Medicinal plants are valuable sources of botanical drugs, extracts and pure compounds. Although several species can be propagated or collected, the access to herbal material is limited in certain cases. The protection of natural habitats and biodiversity demands new sources to provide plant secondary metabolites of medical importance. Adventitious root culture is used to harvest the secondary metabolites from the medicinally important plants, thereby offering an alternative to collection and propagation of medicinal plants.
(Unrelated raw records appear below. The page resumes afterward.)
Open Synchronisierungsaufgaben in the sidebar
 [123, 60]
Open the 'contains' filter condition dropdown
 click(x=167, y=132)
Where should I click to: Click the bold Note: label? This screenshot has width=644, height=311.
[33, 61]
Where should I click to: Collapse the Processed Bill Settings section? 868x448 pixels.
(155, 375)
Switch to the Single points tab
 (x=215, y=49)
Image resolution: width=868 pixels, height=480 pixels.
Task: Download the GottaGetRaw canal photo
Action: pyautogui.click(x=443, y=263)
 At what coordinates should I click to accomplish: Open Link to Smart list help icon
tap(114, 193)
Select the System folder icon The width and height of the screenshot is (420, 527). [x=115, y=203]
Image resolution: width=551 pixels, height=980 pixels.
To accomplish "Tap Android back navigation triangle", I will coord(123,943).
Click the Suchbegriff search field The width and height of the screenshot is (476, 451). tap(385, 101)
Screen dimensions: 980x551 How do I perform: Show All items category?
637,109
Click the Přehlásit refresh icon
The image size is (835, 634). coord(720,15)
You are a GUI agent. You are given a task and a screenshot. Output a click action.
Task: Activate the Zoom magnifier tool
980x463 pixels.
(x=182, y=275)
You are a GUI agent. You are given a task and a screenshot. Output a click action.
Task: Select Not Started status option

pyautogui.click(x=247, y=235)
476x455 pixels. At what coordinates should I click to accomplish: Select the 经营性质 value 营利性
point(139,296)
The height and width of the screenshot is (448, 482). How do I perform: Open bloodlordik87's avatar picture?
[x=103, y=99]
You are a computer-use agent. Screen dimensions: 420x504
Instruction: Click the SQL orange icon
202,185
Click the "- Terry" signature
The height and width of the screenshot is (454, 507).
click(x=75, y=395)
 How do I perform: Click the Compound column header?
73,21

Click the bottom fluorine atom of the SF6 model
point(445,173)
In this review, we comprehensively summarize the previously published data on the use of adventitious root cultures for numerous therapeutic plants. Adventitious roots showed elevated growth rates and production of pharmaceutically important metabolites under sterilized condition with optimized plant-growth regulators in culture media. In the present study, major influencing factors, such as the stages involved in the process of adventitious root formation, medium composition and type of growth regulators, specifically the effect of different auxins on the initiation and formation of roots, are discussed. Elicitation strategies using biotic (yeast extracts, chitosan and pectin) and abiotic factors (MJ, SA, CuSO4, AgNO3, NaCl) that affect the in vitro growth of adventitious roots and the role of bioreactors, which are new advancements in the scale-up process, are also highlighted. The development of adventitious root cultures for the production of secondary metabolites of medicinal importance is a perspective that is advantageous from ecological and economical aspects as well.